• _Your goal_:
Restate word for word the entries below, starting with the line with "glass cutter (189, 1219)" and continuing through the line with "Author (635, 193)". Include both of those lines and no others.

• _Provided data_:

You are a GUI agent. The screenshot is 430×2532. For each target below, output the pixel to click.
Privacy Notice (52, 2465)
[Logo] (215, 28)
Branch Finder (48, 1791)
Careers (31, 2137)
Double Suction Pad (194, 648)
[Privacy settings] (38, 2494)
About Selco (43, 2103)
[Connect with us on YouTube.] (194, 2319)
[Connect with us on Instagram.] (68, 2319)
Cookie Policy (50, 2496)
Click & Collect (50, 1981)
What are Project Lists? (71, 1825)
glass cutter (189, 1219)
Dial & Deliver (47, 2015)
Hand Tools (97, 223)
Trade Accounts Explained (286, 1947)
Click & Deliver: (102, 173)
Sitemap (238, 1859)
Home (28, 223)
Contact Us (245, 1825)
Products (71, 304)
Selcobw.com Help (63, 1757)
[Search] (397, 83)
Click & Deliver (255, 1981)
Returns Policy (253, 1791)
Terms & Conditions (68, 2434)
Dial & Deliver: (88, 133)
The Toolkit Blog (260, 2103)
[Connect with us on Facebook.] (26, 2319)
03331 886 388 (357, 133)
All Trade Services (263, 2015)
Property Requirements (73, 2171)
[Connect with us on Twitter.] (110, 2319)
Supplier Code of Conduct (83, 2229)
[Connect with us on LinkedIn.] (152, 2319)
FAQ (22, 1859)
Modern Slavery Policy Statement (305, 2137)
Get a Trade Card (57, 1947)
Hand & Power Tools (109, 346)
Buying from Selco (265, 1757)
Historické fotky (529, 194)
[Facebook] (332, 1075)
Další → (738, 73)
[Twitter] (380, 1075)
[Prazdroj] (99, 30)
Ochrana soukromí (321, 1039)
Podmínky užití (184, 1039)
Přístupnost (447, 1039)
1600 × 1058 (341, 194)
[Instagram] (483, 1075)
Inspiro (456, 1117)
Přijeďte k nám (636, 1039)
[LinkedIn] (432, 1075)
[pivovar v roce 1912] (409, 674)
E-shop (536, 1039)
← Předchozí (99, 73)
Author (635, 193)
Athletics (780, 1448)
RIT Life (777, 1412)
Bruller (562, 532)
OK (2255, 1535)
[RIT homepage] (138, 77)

• _Completed exercise_:
glass cutter (189, 1219)
Dial & Deliver (47, 2015)
Hand Tools (97, 223)
Trade Accounts Explained (286, 1947)
Click & Deliver: (102, 173)
Sitemap (238, 1859)
Home (28, 223)
Contact Us (245, 1825)
Products (71, 304)
Selcobw.com Help (63, 1757)
[Search] (397, 83)
Click & Deliver (255, 1981)
Returns Policy (253, 1791)
Terms & Conditions (68, 2434)
Dial & Deliver: (88, 133)
The Toolkit Blog (260, 2103)
[Connect with us on Facebook.] (26, 2319)
03331 886 388 (357, 133)
All Trade Services (263, 2015)
Property Requirements (73, 2171)
[Connect with us on Twitter.] (110, 2319)
Supplier Code of Conduct (83, 2229)
[Connect with us on LinkedIn.] (152, 2319)
FAQ (22, 1859)
Modern Slavery Policy Statement (305, 2137)
Get a Trade Card (57, 1947)
Hand & Power Tools (109, 346)
Buying from Selco (265, 1757)
Historické fotky (529, 194)
[Facebook] (332, 1075)
Další → (738, 73)
[Twitter] (380, 1075)
[Prazdroj] (99, 30)
Ochrana soukromí (321, 1039)
Podmínky užití (184, 1039)
Přístupnost (447, 1039)
1600 × 1058 (341, 194)
[Instagram] (483, 1075)
Inspiro (456, 1117)
Přijeďte k nám (636, 1039)
[LinkedIn] (432, 1075)
[pivovar v roce 1912] (409, 674)
E-shop (536, 1039)
← Předchozí (99, 73)
Author (635, 193)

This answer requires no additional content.